An adaptive interview is an instrument, not a script
Most "AI interviews" are a fixed list of questions read out by a language model. The candidate answers, the model scores, and the whole thing is really a chatbot wrapped around a static form. It feels modern, but statistically it behaves like a paper test: everyone gets the same items, easy questions waste a strong candidate's time, and hard ones tell you nothing about a weaker one except that they struggled.
An adaptive interview works differently. It treats the conversation as a measurement problem: at every turn it holds a current estimate of the candidate's ability, and it chooses the next question to reduce its uncertainty about that estimate as fast as possible. The result is a shorter interview that reaches a more confident, more defensible conclusion. Here is how the pieces fit together.
Computerized adaptive testing: choosing the next question
Computerized adaptive testing (CAT) is the well-established idea behind this. Rather than fixing the questions in advance, the system picks each next item based on how the candidate has answered so far. Answer well, and the next question gets harder; struggle, and it eases off — always steering toward the difficulty where the candidate's answers are most informative.

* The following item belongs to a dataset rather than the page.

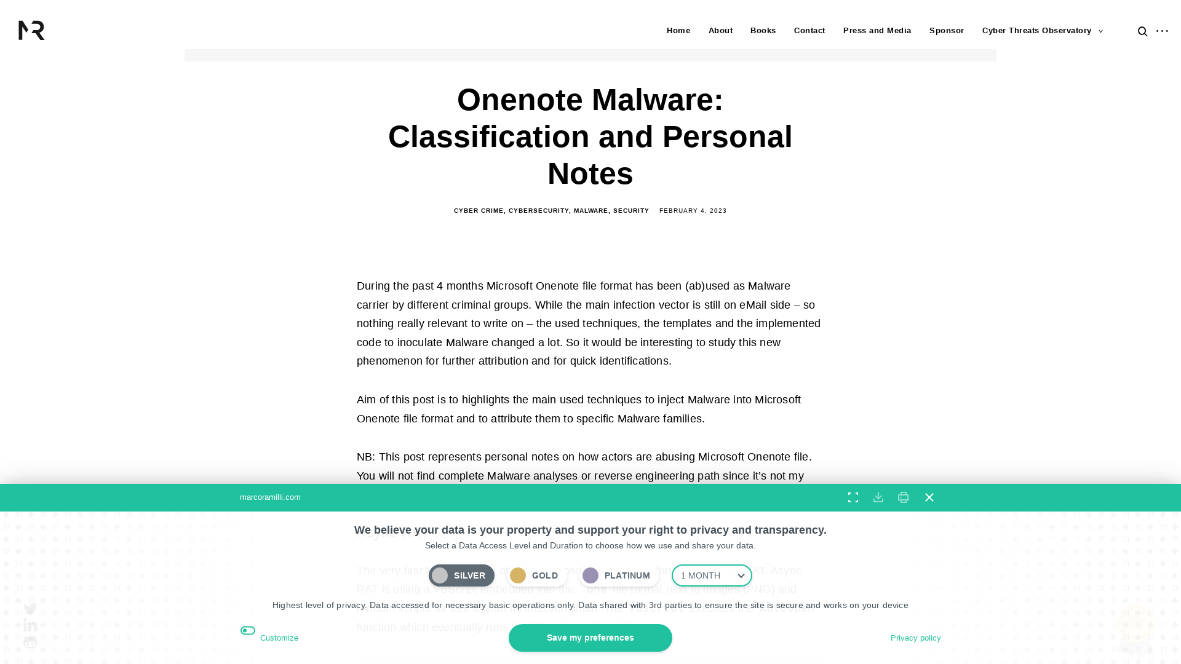Click the Twitter share icon
The width and height of the screenshot is (1181, 664).
(30, 609)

"Informative" is the operative word. A question a candidate is almost certain to get right, or almost certain to get wrong, tells you very little — you already knew the answer. The questions that move your estimate are the ones near the edge of their ability, where the outcome is genuinely uncertain. CAT selects for exactly those, which is why an adaptive interview can reach a reliable read in far fewer questions than a fixed one.
The goal of each question is not to be hard or easy. It is to be informative — to be the question whose answer you can least predict, because that is the one that teaches you the most.
Item-response theory: turning answers into an ability estimate
CAT needs a way to convert answers into an ability estimate, and to know how difficult each question is. That is item-response theory (IRT). In a two-parameter (2PL) model, every question carries two numbers: its difficulty (the ability level at which a candidate has a 50% chance of answering well) and its discrimination (how sharply it separates stronger candidates from weaker ones).
The candidate's ability is a single value — conventionally called theta. Zero is roughly average; positive is above the bar, negative below it. As each answer comes in, the model updates theta and, just as importantly, the standard error around it — how confident it is in that estimate. Early in the interview the standard error is wide; each informative answer narrows it.
Knowing when to stop
Because the interview tracks its own uncertainty, it does not need a fixed length. It can stop when the standard error drops below a target — meaning it has enough evidence to be confident — or when it hits a time or question ceiling. A candidate who is clearly strong or clearly below the bar is resolved quickly; a candidate near the decision boundary gets more questions, because that is where the extra evidence actually changes the outcome.
This is the opposite of a fixed test, which spends the same number of questions on everyone regardless of how much uncertainty remains. Adaptive stopping concentrates effort where it is needed and returns time everywhere else.
Evidence-anchored scoring: where the number comes from
Ability estimation tells you how much. Evidence anchoring tells you why. Every dimension the interview scores is tied back to the specific answer that earned it — the excerpt, the reasoning, the moment in the transcript. The score is not a black-box verdict; it is a claim with its receipt attached.
This is what makes the result defensible. A hiring manager can read the evidence behind a score. A candidate who appeals can be shown what their answer demonstrated. A reviewer calibrating the process can audit whether the scoring matches the rubric. Inference platforms cannot do this — there is no single answer behind a predicted fit. An uncalibrated test half-does it — there is a score, but no confidence and often no trace to the evidence.
The part the psychometrics cannot do alone: integrity
All of this measures ability precisely — but a precise measurement of the wrong person, or of someone working with hidden help, is precisely wrong. Adaptive rigor has to run alongside integrity monitoring: confirming presence, attention and liveness, and watching for the signals that a session is not what it appears to be. The measurement and the integrity check are two halves of the same claim; neither is worth much without the other.
Why the mechanics are worth understanding
It is easy to treat "AI interview" as a single undifferentiated category. It is not. A fixed-script model and an adaptive, IRT-calibrated, evidence-anchored interview produce results that look similar on the page and behave completely differently under scrutiny. One gives you a number; the other gives you a measured ability, a confidence bound, and the evidence behind every score — the raw material of a decision you can actually defend.
Key takeaways
- An adaptive interview is a measurement instrument, not a chatbot with a question list.
- CAT chooses each next question by information gain — the one whose answer is hardest to predict teaches the most.
- IRT (2PL) estimates true ability (theta) with a standard error, so the interview knows how confident it is.
- Adaptive stopping ends the interview at target confidence — fast for clear cases, deeper near the decision boundary.
- Evidence-anchored scoring ties every score to the exact answer that earned it, which is what makes it defensible.
- Psychometric rigor is only half the claim — integrity monitoring confirms it was really that person, unaided.